Nevada chambers on both ends of the Silver State are joining lawmakers to try to keep the fastest-growing state in the nation a nuke-free zone.

The Tahoe-Douglas Chamber of Commerce followed the lead of its Las Vegas counterpart Tuesday morning by passing a resolution opposing the storage of nuclear waste at Yucca Mountain just east of Beatty off Highway 95.

The U.S. Department of Energy has targeted the site for the relocation of 77,000 tons of nuclear waste from states as far-flung as those east of the Mississippi River.



“You would think these states would be interested in the transportation of it. It has the potential for disaster,” chamber Executive Director Kathleen Farrell said. “But we are in a bit of a mess because it has to go somewhere.”

The federal government will make the final determination this summer, pending the results of a suitability study of the site.
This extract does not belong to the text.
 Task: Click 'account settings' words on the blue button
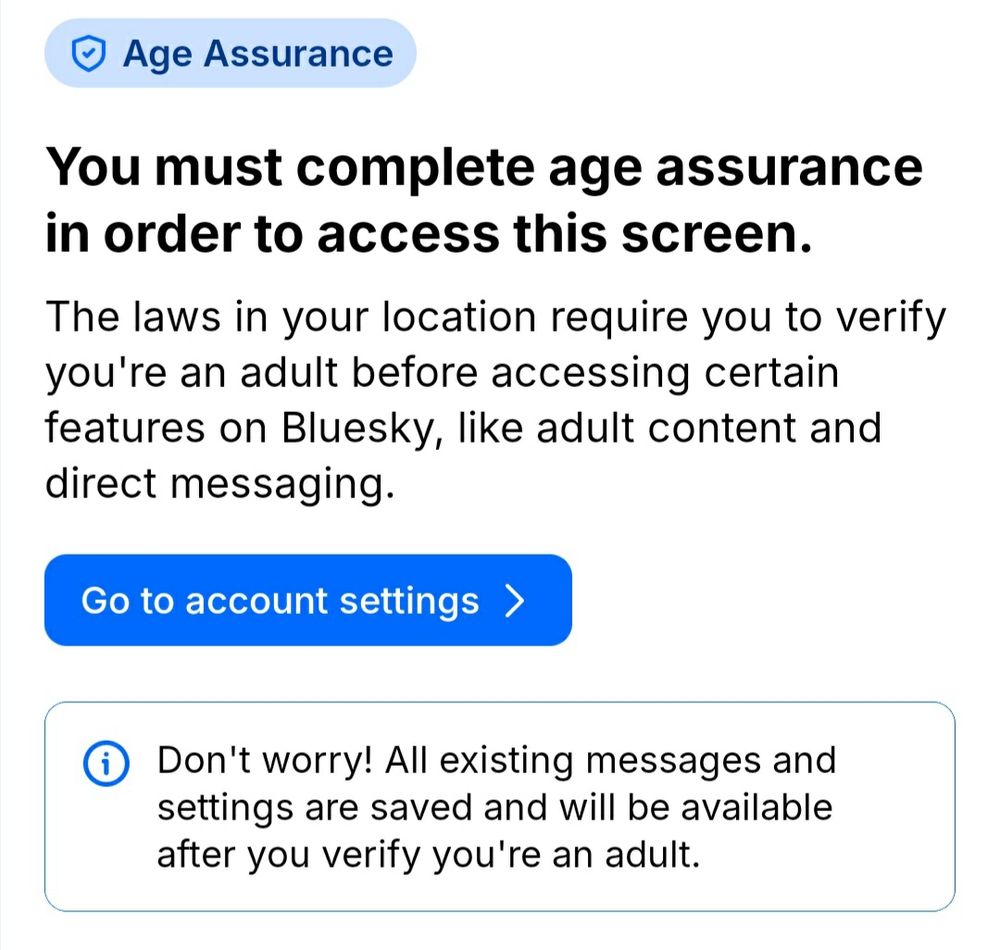332,601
Right now, there’s a fight over whether guidelines should be developed by by the federal Nuclear Regulatory Commission or the Environmental Protection Agency.
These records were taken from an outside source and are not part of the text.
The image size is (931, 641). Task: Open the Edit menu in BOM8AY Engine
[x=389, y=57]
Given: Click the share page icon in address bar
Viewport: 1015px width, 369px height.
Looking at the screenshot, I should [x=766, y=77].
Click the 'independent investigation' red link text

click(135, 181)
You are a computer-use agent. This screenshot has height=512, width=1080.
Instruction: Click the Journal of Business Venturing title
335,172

U.S. Rep. Jim Gibbons, R-Reno, sought support from Nevada’s regional chambers to offset the support of the relocation by the U.S. Congress and the state’s chambers.

The 2nd District congressman thinks enough thought hasn’t been given to the dangers surrounding transporting such a dangerous material.
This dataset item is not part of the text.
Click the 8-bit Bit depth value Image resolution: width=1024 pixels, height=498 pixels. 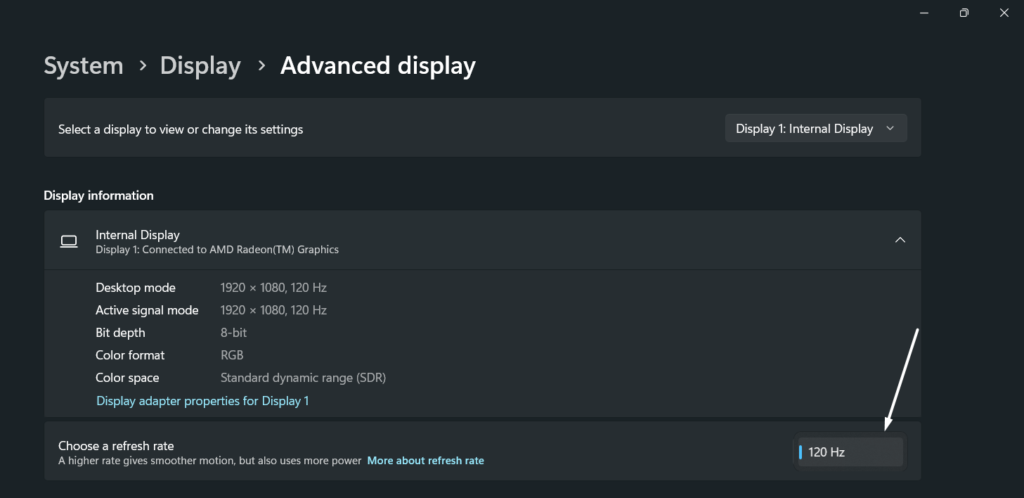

“The environmental statement did not address the transportation issue,” he said. Gibbons called the fight “a classic case of David and Goliath. Our biggest challenge is the education of the hazards,” he said.

Nevada was considered only one of six states suggested by the federal government in 1987 to store nuclear waste, but in the long run it was the one that got ramrodded through when a Louisiana congressman turned a dispute with a Nevada legislator into a law that took the other five out of the fray, he said.

It doesn’t help that much of Nevada is federal land, the opposition cited.

“They’re more or less thumbing their nose at us,” Gibbons said, adding that fellow congressmen on the House floor accuse him of using the “not-in-my-backyard” argument.

But as a geologist, Gibbons takes issue with moving and storing nuclear waste in such a seismically active state.

Then, there’s the sheer nature of car accidents to consider.

The truck route is believed to include Route 93 over Hoover Dam, where many tractor-trailers have jackknifed in that area near Boulder City.

In addition, the first responders to the scene – area fire departments – are not qualified nor equipped to handle nuclear waste.

Another factor is concern for the West’s primary water supply source.

“It’s going to travel on a lot of roads. What happens if nuclear waste pours into the Colorado River?” was the ominous question posed by Gibbons’ district spokesman Robert Uithoven.

Uithoven contends there are alternatives. Los Alamos Nuclear Power Plant, for example, is studying methods of breaking down the waste on site.

“There are ways to do it, albeit with millions of dollars. But what’s it going to cost to ship and clean up a spill?” he asked.

To alleviate the potential of a spill near an urban area, Sen. Ray Shaffer, D-North Las Vegas, introduced a bill last week to bar the transportation of nuclear waste within 10 miles of a city or town in Nevada.

The measure was meant as a scaled-down version of what appears to be the inevitable – Nevada will probably be the designation for the nation’s nuclear waste.

“The resolutions sound good, but Congress won’t pay any attention to them,” Shaffer said of the chambers’ symbolic gestures.

Instead of just saying no to nukes in Nevada, the state senator hopes for a compromise – one that puts into place some safeguards such as an online tracking system for residents to monitor the movement of the loads.

The bill is currently in the Transportation Committee.

Gov. Kenny Guinn has proposed a $5 million budget to help fight nuclear waste, while the Department of Energy has hired on a high-profile law firm with a $20 million retainer to defend its position.

Across the state line, Utah Gov. Mike Leavitt signed legislation last week that bans nuclear waste from the state, The Associated Press reported.